++++ Dataset rows

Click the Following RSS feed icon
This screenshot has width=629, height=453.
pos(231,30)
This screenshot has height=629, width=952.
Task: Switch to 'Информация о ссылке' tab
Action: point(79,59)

++++++++

-- What you need to do --
Copy each of the entries above verbatim, line by line, preserving their original order.

-- Solution to this exercise --
Click the Following RSS feed icon
This screenshot has width=629, height=453.
pos(231,30)
This screenshot has height=629, width=952.
Task: Switch to 'Информация о ссылке' tab
Action: point(79,59)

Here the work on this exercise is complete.